Best critical IF blogs?

Monday, 16:30 is another game with fluid actionable scope, so that you wind up moving around the inside of an office when you’re acting on different things in the room. The game prints command clarification breaks as you move around the office so the internals are a bit more transparent than Shade’s.

One of the issues with having time move independently of your actions (as opposed to having it lurch forward whenever you solve a puzzle) is that if your actions move time appreciably enough to affect the puzzles, you’re doing a “be here at this time or be screwed” kind of game (like I understand Deadline to be) which just drives players (me, at least) crazy. Either you have to devote a lot of effort to describing how time passes and make the player care about it even though it’s irrelevant to the gameplay, or you have to make it so a lot of interesting stuff is happening even if you’re not where the author expects you to be. Challenging. (Or I’m sort of trying to envisage something, set in Stately Gardens as it happens, where the NPCs just do all sorts of crazy stuff and you’re really not expected to be in control of what happens, at best you can start a lot of chain reactions. But I’ve barely started prototyping some of the NPC stuff.

Paul, I really want to see your project.

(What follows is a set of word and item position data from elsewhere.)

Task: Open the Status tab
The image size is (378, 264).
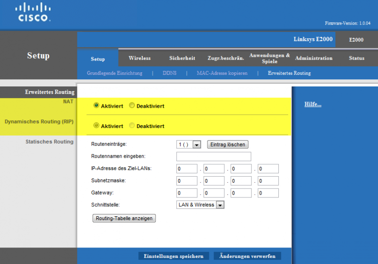Action: [356, 58]
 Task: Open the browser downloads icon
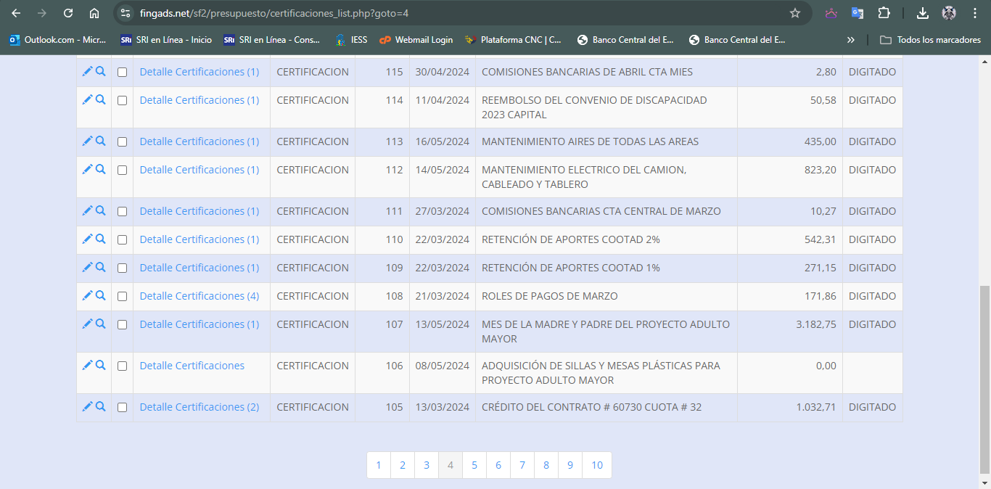click(922, 13)
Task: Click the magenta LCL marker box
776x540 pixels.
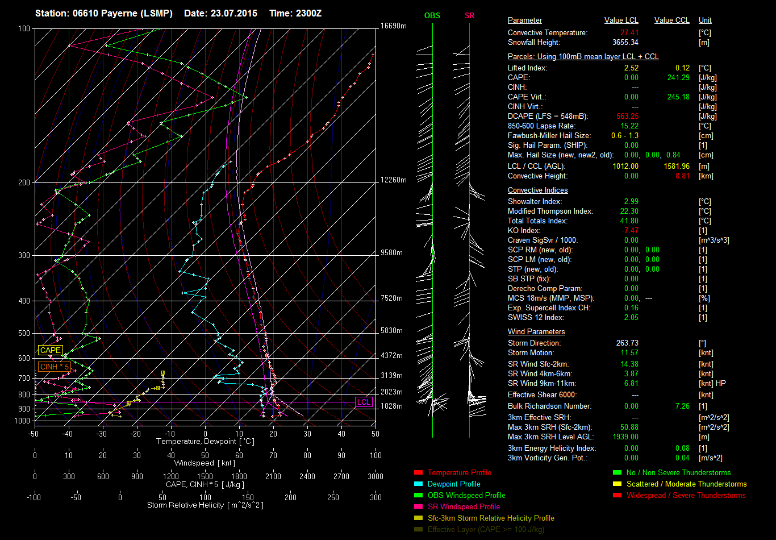Action: point(364,402)
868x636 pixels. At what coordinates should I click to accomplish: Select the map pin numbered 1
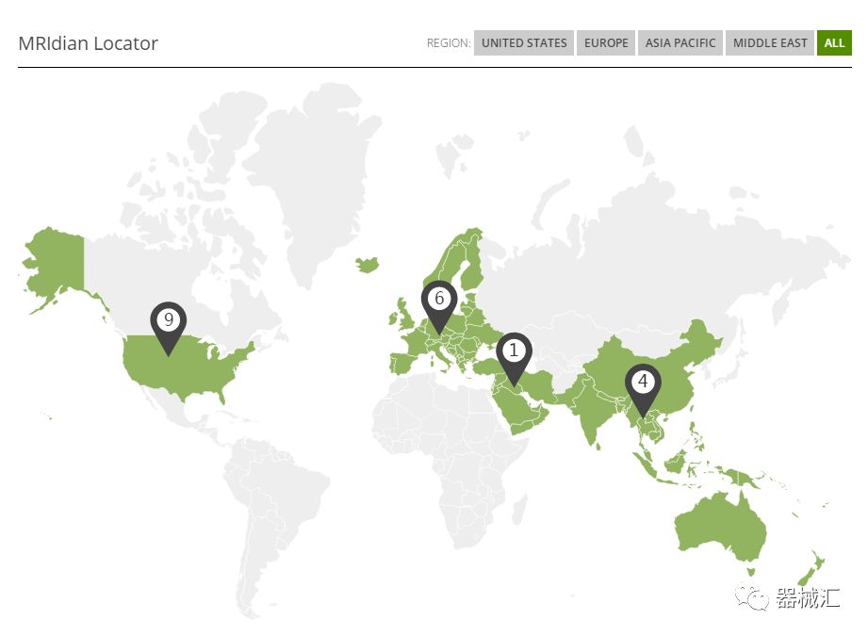[x=514, y=352]
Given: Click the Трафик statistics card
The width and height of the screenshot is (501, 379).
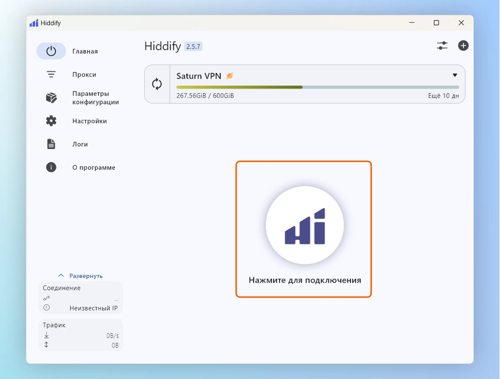Looking at the screenshot, I should click(81, 335).
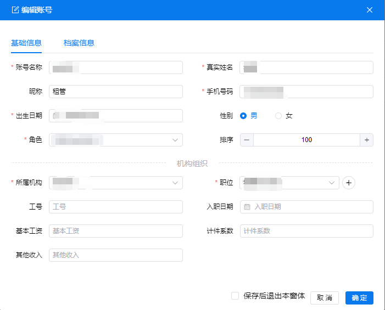Screen dimensions: 385x310
Task: Click the 取消 button
Action: [324, 297]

Even the first version that you scrapped after testing.

And the issues with comfort with the existing set of verbs is definitely a matter of community formation, IMO. I tried Cold Iron on an IF newbie (up to the midpoint, when we couldn’t figure out how to press space to continue on an iPad browser) and though she got through a bunch of it with less prompting than I expected (through commands like “read the book” and maybe “walk through the door”), she was absolutely flummoxed when she had to enter a compass direction.